Treatment Options Today
The core treatment for hemophilia A and B is replacing the missing clotting factor, either through products derived from donated blood or through lab-made (recombinant) versions. For decades, this meant frequent intravenous infusions, sometimes multiple times per week.
That landscape has shifted considerably. Newer therapies work differently from traditional factor replacement. Some are antibody-based treatments that mimic what factor VIII does, allowing people with hemophilia A to inject a medication under the skin rather than into a vein. In 2024, the FDA approved two newer options for preventing bleeding episodes in both hemophilia A and B, including a subcutaneous injection for patients 12 and older, expanding the choices available for routine prevention.

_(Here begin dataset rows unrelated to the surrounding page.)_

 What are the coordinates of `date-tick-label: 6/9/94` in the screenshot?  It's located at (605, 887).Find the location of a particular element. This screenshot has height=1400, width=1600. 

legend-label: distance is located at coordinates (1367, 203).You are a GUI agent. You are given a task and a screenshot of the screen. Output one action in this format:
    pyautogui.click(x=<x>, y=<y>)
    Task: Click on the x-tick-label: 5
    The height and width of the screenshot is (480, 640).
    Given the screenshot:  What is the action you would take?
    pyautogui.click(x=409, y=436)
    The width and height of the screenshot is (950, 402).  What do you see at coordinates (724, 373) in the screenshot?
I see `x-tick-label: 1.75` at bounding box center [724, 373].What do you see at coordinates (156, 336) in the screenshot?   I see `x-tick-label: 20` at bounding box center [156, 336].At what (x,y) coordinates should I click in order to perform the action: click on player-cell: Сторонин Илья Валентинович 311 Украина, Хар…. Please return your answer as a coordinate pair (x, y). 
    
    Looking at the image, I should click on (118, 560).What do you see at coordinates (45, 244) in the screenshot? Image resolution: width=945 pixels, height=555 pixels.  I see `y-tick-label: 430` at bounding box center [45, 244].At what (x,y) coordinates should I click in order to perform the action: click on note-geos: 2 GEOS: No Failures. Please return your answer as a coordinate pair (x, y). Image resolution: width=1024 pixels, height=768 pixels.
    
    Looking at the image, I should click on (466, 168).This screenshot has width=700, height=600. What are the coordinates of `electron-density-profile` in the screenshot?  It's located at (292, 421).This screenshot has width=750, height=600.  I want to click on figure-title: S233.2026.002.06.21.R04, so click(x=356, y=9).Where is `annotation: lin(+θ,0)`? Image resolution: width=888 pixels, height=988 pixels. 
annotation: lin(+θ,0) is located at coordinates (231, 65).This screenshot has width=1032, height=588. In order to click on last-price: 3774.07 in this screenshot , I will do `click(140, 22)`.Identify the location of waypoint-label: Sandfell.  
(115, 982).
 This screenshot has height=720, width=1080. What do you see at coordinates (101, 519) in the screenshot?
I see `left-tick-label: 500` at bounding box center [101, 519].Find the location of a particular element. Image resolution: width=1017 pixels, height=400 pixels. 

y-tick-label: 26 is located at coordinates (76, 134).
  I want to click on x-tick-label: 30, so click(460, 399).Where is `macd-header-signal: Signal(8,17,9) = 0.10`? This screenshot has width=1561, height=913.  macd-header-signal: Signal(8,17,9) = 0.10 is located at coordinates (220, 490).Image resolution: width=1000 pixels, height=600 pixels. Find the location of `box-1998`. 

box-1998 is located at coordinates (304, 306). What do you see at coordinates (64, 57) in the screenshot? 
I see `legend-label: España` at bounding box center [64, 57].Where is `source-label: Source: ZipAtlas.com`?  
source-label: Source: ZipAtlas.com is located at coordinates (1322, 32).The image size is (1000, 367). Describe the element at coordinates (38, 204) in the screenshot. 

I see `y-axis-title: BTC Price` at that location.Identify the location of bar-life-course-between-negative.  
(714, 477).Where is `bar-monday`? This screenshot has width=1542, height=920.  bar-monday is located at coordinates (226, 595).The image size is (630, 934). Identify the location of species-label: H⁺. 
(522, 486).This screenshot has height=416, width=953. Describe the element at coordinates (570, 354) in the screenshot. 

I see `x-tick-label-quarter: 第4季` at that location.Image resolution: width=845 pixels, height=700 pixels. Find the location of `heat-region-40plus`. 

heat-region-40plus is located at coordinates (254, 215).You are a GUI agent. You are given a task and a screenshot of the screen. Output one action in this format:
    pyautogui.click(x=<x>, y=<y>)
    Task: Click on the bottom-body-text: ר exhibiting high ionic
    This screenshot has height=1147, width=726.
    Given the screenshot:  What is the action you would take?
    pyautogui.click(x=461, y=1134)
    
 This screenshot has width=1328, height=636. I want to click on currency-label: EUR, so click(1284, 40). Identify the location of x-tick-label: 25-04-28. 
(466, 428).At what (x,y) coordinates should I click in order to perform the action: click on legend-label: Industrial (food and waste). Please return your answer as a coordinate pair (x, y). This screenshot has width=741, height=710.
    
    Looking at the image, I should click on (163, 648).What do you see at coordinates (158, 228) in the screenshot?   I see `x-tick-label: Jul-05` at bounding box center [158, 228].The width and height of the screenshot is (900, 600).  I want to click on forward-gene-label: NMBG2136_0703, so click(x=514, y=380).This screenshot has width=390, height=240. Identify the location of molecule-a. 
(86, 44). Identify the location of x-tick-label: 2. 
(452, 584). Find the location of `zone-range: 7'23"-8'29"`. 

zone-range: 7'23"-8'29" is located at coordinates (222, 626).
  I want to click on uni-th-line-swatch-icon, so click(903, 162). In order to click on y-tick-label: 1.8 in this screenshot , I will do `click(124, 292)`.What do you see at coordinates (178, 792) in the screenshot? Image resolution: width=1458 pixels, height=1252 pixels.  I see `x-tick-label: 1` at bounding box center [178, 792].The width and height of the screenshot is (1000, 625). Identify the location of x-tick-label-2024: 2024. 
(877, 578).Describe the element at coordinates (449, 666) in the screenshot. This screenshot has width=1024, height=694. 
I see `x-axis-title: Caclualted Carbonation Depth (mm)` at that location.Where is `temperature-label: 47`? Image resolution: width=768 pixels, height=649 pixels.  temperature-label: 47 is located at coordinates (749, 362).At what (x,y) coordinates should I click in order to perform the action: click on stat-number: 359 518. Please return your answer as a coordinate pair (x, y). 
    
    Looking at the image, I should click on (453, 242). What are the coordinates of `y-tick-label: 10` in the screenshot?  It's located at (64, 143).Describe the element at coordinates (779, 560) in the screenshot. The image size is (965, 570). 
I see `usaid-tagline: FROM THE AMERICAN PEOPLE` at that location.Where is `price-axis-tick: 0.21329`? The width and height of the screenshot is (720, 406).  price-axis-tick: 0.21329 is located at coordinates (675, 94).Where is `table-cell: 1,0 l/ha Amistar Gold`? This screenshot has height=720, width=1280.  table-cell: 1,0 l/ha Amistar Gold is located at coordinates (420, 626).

Gene therapy represents the most fundamental shift. Rather than regularly replacing the missing factor, gene therapy aims to give the body’s cells the genetic instructions to produce it on their own. The first gene therapies for hemophilia A and B have received approval, though long-term durability and access remain open questions. For many patients, these therapies have reduced or eliminated the need for regular infusions, a dramatic change in quality of life for a condition that historically required constant management.